The trial focused on patients whose tumors had spread to lymph nodes or tissues around the bowel but not to other organs.
This subset, classified as having locally advanced cancer, comprises about half of the 800,000 newly diagnosed rectal cancer patients worldwide.
In the study, 1,194 patients were randomly assigned to one of two groups. One group received the standard treatment, starting with radiation, followed by surgery, and then chemotherapy at their doctor’s discretion after surgery recovery.
The other group received the experimental treatment, starting with chemotherapy, followed by surgery, and potentially another round of chemotherapy at their doctor’s discretion.
Radiation was only administered if the initial chemotherapy failed to shrink tumors, which occurred in just 9% of cases.
Not all patients were eligible for the trial. Those whose tumors were deemed too risky for only chemotherapy and surgery were excluded and received the standard radiation treatment.
“We said, ‘Oh, no — that’s too risky,’” explained Dr. Deborah Schrag of Memorial Sloan Kettering Cancer Center, who led the trial.
Dr. Schrag and Dr. Ethan Basch of the University of North Carolina at Chapel Hill took the extra step of asking patients to report on their quality of life, including aspects such as pain, fatigue, diarrhea, neuropathy, and sexual function.
“When 80 percent of patients are alive after five years, we want to say they are living well,” Dr. Schrag emphasized.

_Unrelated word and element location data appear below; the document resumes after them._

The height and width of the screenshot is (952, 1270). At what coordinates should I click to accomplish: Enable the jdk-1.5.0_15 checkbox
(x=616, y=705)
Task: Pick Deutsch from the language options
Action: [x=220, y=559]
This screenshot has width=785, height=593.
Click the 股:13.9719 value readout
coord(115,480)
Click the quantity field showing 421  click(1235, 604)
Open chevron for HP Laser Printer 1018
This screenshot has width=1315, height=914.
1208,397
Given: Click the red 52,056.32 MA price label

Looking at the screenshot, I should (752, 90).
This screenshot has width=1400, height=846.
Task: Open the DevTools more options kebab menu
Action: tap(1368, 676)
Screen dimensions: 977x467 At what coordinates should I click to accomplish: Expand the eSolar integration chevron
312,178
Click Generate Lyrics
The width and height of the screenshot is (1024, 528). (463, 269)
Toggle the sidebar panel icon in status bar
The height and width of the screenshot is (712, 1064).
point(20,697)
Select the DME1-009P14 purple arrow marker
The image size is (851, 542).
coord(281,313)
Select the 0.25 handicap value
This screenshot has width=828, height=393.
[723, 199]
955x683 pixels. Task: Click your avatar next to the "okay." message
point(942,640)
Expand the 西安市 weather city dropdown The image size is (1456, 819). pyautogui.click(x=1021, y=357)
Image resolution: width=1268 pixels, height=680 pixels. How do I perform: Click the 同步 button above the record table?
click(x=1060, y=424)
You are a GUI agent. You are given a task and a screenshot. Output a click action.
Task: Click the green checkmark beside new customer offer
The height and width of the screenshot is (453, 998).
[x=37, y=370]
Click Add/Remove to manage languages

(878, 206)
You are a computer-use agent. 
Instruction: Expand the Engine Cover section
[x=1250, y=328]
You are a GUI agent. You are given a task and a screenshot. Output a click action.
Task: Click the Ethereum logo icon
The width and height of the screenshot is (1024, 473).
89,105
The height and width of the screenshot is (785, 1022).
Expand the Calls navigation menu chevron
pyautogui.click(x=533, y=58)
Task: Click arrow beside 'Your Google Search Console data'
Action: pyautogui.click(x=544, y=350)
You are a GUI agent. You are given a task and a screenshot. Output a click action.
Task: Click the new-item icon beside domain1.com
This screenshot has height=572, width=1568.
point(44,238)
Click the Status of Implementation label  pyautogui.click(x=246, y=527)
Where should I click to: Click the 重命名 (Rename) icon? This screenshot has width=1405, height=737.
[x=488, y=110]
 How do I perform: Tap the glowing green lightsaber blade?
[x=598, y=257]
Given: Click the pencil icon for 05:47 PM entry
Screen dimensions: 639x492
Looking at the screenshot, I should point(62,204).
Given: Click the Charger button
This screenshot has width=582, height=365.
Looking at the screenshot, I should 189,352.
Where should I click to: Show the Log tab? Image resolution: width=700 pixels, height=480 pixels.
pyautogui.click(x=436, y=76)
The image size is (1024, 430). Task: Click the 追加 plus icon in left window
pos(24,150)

While symptoms varied between the groups at different times, after two years, there was a trend toward a better quality of life in the chemotherapy group. Notably, male and female sexual function fared better in this group.
Early on, those receiving chemotherapy without radiation experienced more nausea, vomiting, and fatigue. A year later, however, the radiation group suffered more from fatigue, impaired sexual function, and neuropathy.
“Now patients trying to decide if they want radiation or chemotherapy can see how those in the trial fared and decide which symptoms matter most to them,” Dr. Basch stated.
Such clinical trials, known as de-escalation studies, are challenging because they remove a standard treatment to assess its necessity.
No company funds these trials, and even the National Institutes of Health (NIH) was initially hesitant to support the study, doubting enough doctors would enroll patients and enough patients would agree to participate, fearing health risks.
Though the NIH eventually sponsored the study, their concerns were justified. It took eight years to enroll 1,194 patients at 200 medical centers. “It was brutally difficult,” remarked Dr. Alan Venook of the University of California, San Francisco, who helped design the study.
Dr. Schrag acknowledged that it required “unbelievably courageous patients” and confident doctors to deem the study ethical. “You live with this on your conscience,” she said.
Radiation has historically been used to prevent rectal cancer recurrence. Chemotherapy and surgery often controlled the disease, but recurrences in the pelvis could lead to severe complications, such as tumors eroding the bladder, uterus, or vagina.
As time passed, some researchers questioned the necessity of radiation due to improvements in chemotherapy, surgery, and medical imaging, along with earlier diagnoses.
Dr. Schrag and colleagues began with a pilot study involving “30 courageous patients,” which yielded encouraging results and justified a larger study.
Dr. Venook praised the study as a triumph in multiple ways, noting the collaboration required among surgeons, oncologists, and radiation oncologists, as well as patient participation.
One such patient, Awilda Peña, 43, from Boston, discovered her rectal cancer at age 38. “I could not believe it,” she said.
Motivated by hope to avoid radiation, she participated in the trial, feeling reassured by the researchers’ close monitoring for five years.
Now cancer-free, Ms. Peña reflected, “You are not just doing this for yourself. You are helping the best scientists and researchers. You take a risk but you are contributing something.”